Ascletis Acquires China Rights To Presidio's HCV Drug

By Estel Grace Masangkay

Biotech firm Ascletis and San Francisco-based clinical-stage pharmaceutical company Presidio Pharmaceuticals announced that they have signed into an exclusive licensing agreement for Presidio’s hepatitis C virus (HCV) drug PPI-668.

Under the terms of the agreement, Ascletis gains exclusive rights to develop and market PPI-668, also known as ASC16, in Greater China. Presidio will keep development and commercialization rights to ASC16 in the rest of the world. Ascletis will finance clinical development, manufacturing, and marketing of PPI-668. The company will also pay Presidio upfront and development milestone payments, as well as royalties based on sales in China.

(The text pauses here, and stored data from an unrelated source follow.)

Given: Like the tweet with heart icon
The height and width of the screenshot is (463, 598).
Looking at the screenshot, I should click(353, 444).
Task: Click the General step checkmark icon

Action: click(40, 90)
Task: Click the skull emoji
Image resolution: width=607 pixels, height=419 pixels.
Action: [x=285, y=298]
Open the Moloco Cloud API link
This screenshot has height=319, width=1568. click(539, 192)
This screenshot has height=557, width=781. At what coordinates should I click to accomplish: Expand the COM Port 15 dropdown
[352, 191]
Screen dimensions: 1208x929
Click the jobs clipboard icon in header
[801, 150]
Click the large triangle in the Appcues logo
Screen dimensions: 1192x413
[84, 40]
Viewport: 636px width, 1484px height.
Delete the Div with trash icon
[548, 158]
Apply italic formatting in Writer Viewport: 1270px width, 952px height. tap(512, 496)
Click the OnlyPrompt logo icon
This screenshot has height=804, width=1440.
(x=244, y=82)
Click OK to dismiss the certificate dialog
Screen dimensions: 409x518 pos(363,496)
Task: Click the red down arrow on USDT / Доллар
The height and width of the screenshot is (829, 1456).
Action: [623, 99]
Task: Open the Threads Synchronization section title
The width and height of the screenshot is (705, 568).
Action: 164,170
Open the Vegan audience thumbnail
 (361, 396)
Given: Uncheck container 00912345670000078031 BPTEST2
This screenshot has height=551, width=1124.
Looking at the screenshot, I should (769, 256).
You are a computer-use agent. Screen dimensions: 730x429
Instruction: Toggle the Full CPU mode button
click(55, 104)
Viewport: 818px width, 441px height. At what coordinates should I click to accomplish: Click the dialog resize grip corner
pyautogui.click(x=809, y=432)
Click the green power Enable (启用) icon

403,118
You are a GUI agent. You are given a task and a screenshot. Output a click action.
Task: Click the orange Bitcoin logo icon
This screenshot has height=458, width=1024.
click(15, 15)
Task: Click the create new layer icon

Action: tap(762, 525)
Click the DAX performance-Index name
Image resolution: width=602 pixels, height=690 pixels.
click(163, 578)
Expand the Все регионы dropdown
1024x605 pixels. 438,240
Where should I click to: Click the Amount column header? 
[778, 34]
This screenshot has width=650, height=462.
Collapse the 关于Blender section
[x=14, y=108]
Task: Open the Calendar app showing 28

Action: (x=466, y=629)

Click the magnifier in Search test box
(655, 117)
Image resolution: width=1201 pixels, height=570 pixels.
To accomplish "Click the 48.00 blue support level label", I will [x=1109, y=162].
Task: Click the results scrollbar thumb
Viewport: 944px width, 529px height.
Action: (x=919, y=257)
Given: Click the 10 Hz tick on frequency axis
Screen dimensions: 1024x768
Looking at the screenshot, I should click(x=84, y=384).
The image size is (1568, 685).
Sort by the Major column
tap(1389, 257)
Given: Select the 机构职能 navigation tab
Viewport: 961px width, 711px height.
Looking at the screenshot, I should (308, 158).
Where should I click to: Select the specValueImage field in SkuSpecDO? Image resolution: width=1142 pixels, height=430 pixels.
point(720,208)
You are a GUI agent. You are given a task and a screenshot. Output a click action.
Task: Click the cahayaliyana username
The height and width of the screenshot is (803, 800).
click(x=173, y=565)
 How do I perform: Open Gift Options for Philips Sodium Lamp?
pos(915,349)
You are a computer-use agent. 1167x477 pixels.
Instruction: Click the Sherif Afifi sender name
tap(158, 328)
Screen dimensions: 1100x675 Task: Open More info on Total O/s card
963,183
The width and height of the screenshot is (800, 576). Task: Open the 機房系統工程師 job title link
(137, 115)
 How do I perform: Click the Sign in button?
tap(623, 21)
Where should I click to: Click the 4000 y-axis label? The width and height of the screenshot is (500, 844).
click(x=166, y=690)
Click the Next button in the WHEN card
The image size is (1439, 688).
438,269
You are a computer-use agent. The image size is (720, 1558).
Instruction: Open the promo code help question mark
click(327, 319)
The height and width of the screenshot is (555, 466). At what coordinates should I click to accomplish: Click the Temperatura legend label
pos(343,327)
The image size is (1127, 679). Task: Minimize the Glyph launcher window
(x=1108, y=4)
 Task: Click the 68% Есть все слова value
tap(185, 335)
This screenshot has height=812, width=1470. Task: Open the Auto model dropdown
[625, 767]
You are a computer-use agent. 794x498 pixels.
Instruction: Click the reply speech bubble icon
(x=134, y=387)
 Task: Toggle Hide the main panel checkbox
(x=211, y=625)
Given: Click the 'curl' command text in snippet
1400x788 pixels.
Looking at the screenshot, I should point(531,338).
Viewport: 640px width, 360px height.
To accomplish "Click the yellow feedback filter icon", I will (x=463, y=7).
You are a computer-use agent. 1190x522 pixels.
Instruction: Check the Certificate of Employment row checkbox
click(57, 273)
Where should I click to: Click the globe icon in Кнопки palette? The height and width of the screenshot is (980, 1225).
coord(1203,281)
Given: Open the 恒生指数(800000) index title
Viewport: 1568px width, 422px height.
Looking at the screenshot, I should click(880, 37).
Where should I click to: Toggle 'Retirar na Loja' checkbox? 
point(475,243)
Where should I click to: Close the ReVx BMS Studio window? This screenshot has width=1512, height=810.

PPI-668 is an investigational once-daily pan-genotypic NS5A inhibitor being developed for the treatment of hepatitis C virus (HCV) infection. Early clinical data shows that PPI-668 was able to achieve average dose-related HCV viral load reductions of greater than 99.9 percent in patients with HCV genotype-1 infection within one to two days of monotherapy. In the past, Presidio has entered into collaboration with Boehringer Ingelheim for the development of PPI-668 in combination with BI’s faldaprevir and deleobuvir as treatment for HCV. The company announced positive trial results for the combo HCV therapy last year.

“This licensing agreement for PPI-668 adds a fourth drug candidate in late-stage development to the Ascletis pipeline, which aims to provide innovative therapeutics for important medical needs in China. Based on the clinical data to date, we believe that PPI-668, in combination with our current direct acting antiviral agent (DAA), danoprevir or ASC08, which has completed Phase 2, offers a potentially effective interferon-free regimen for HCV-infected patients in China,” said Dr. Jinzi J. Wu, Ascletis President and CEO.

Dr. Richard Colonno, Presidio’s Chief Scientific Officer, said, “PPI-668 is a pan-genotypic HCV NS5A inhibitor that has shown high SVR rates in combination with other DAAs in a phase 2 study. We look forward to our collaboration with Ascletis to provide HCV patients with this highly active inhibitor.”